**Exercise passage**
=== Begin Enclosure ===

The aim of the project is to develop a system capable of enabling true terahertz hyperspectral imaging at unprecedented rates. The best performing terahertz spectral imagers nowadays are based on raster scanning, i.e. performing a single pixel spectral analysis and moving the sample, which makes the process time-consuming and, hence, not suitable for most industrial applications. Conversely, the approach proposed here is based on a sophisticated dual-comb terahertz radiation source that illuminates the target area enabling the direct characterisation the spectral response of a sample simultaneously at every pixel of the image and at a rate that is orders of magnitude faster than any other comparable system.
Terahertz spectroscopy has already demonstrated very promising advantages for the food and agricultural industries, with a variety of applications that range from the detection of harmful residues or microorganisms to quality classification. Besides this, there are many other feasible applications, to mention a few, in the pharmaceutical industry, the semiconductors sector, or, with an adequate development, biomedical research. In addition, terahertz radiation is non-ionizing so no special personal protection equipment or policies are needed for its use.

=== End Enclosure ===

**Information**
=== Begin Enclosure ===

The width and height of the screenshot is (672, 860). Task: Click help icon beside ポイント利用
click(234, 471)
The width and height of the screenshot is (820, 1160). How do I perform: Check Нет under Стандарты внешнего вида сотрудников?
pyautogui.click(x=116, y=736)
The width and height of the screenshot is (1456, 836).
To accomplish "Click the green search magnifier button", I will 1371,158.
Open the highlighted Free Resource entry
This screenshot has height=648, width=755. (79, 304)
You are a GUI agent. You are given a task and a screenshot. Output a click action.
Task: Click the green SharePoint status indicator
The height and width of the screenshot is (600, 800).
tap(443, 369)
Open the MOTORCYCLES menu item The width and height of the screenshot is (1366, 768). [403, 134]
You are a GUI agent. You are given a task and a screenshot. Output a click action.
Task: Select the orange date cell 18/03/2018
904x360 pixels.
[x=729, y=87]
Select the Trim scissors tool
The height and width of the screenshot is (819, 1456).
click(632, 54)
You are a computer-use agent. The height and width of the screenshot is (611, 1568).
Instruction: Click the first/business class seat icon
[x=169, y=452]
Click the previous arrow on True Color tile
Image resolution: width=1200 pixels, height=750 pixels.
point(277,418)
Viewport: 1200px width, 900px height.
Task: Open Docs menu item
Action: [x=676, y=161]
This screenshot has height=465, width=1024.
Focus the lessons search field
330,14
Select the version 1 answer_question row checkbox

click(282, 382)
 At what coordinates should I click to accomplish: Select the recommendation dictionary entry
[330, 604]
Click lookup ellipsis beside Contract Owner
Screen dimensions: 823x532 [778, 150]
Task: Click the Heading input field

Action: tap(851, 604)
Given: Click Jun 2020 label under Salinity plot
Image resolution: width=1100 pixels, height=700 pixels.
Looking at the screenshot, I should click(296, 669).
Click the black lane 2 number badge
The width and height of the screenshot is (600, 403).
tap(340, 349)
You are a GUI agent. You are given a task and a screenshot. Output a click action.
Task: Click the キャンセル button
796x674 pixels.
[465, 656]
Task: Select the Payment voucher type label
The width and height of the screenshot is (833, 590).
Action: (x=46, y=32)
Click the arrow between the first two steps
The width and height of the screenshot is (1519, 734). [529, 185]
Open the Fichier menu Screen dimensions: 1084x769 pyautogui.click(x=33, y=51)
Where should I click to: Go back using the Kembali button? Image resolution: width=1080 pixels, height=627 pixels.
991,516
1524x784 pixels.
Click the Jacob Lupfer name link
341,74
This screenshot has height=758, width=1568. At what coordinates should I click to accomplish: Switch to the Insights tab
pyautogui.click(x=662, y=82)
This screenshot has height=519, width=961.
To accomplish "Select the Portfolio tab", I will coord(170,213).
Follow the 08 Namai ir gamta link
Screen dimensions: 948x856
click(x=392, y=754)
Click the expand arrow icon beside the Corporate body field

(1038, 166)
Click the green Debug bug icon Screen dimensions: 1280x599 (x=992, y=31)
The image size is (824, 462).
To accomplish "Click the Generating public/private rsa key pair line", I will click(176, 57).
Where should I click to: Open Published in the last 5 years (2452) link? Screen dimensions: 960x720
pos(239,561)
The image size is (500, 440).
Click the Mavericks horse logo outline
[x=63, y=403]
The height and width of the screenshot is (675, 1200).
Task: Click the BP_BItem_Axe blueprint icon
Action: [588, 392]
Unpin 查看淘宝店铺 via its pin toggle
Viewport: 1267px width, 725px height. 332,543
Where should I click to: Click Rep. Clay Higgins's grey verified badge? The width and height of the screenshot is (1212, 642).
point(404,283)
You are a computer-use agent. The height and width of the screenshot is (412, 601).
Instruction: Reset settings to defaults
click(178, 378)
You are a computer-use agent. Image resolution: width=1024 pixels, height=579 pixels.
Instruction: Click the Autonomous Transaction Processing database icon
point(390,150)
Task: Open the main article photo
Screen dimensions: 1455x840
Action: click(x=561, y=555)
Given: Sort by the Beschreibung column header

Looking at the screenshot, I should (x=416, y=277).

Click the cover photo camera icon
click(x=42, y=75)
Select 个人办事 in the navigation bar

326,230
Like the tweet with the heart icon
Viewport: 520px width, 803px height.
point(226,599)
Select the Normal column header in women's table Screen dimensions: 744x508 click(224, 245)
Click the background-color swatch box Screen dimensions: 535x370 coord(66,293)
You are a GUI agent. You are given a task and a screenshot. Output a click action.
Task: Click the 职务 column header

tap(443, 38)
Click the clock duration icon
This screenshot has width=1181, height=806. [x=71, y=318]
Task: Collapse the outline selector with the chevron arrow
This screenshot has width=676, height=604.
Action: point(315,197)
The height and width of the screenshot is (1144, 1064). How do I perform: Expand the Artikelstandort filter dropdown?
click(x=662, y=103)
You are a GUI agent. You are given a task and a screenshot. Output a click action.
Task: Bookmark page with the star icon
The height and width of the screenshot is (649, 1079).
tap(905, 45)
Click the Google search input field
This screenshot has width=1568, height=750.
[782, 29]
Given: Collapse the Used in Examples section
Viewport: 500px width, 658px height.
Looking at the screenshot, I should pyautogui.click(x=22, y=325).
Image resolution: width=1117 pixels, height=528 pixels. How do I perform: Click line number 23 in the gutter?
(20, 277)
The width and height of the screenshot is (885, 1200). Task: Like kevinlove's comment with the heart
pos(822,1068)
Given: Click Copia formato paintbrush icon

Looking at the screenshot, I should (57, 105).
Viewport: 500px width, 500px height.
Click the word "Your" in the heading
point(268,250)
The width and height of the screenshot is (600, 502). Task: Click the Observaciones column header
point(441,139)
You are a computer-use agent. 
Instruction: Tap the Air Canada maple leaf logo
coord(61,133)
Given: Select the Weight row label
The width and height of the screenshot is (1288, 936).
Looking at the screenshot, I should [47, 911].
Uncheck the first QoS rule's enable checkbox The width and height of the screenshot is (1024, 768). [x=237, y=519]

=== End Enclosure ===

**Task set**
• 1. Repeat word for word the part of the terahertz imaging passage that begins with the words containing "The aim of the" and ends with "other comparable system.".
• 2. List every industry, sector, or field that the terahertz imaging passage names as an area where terahertz spectroscopy has or could have applications.
The entries play no part in what follows.

**Responses by task**
• 1.
The aim of the project is to develop a system capable of enabling true terahertz hyperspectral imaging at unprecedented rates. The best performing terahertz spectral imagers nowadays are based on raster scanning, i.e. performing a single pixel spectral analysis and moving the sample, which makes the process time-consuming and, hence, not suitable for most industrial applications. Conversely, the approach proposed here is based on a sophisticated dual-comb terahertz radiation source that illuminates the target area enabling the direct characterisation the spectral response of a sample simultaneously at every pixel of the image and at a rate that is orders of magnitude faster than any other comparable system.

• 2.
- Food industry
- Agricultural industry
- Pharmaceutical industry
- Semiconductors sector
- Biomedical research